(Collected data entries)
********

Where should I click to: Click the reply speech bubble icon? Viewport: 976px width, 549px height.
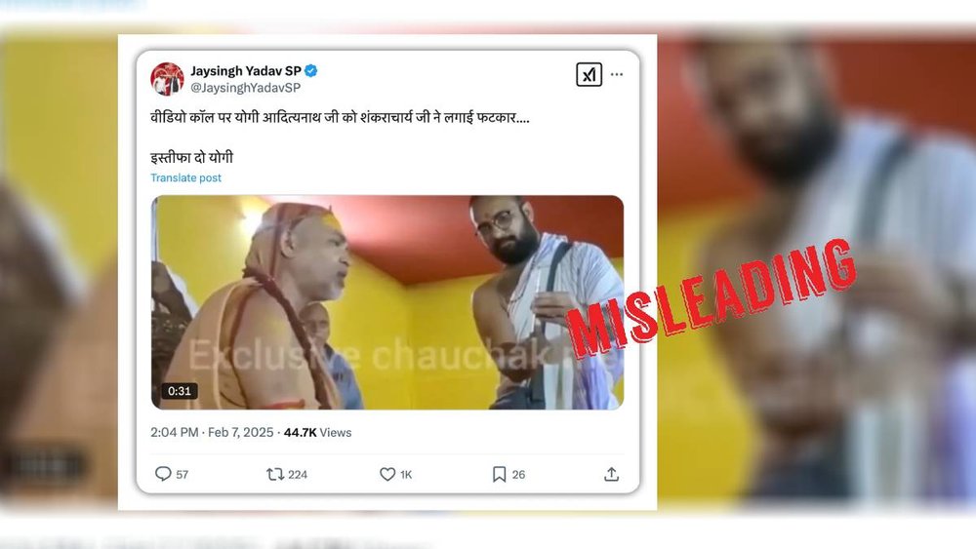click(162, 474)
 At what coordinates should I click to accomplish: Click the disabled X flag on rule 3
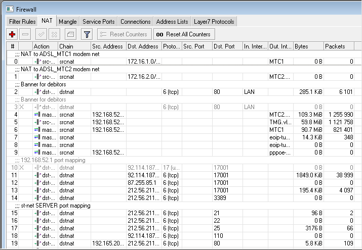tap(21, 107)
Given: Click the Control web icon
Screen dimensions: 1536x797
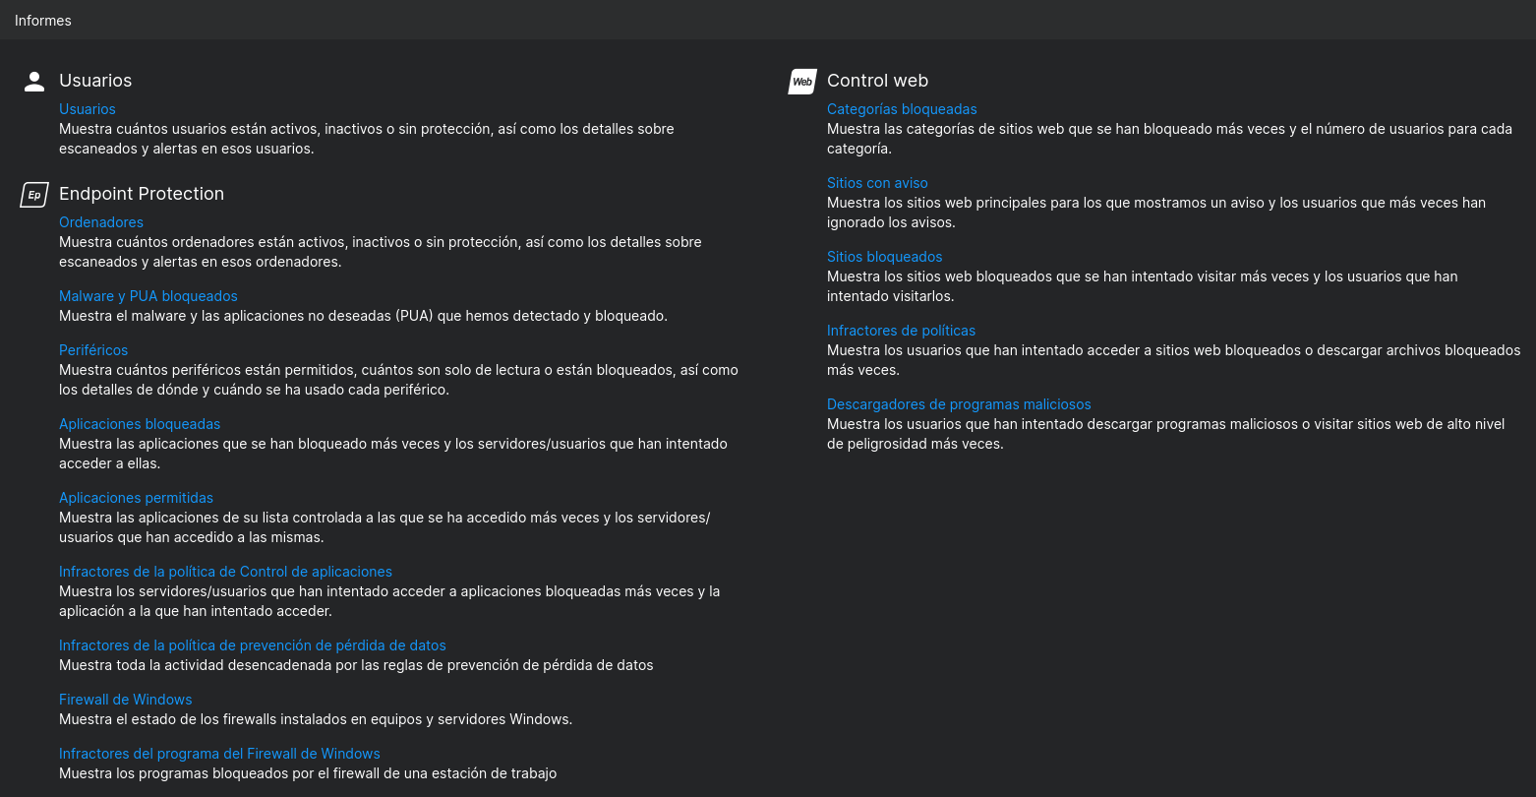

********

● **PROBLEM TO WORK ON**
Each line above should be set down exactly as written, with pictures excluded.

● **ANSWER SPACE**
Where should I click to: Click the reply speech bubble icon? Viewport: 976px width, 549px height.
click(162, 474)
 At what coordinates should I click to accomplish: Click the disabled X flag on rule 3
tap(21, 107)
Given: Click the Control web icon
Screen dimensions: 1536x797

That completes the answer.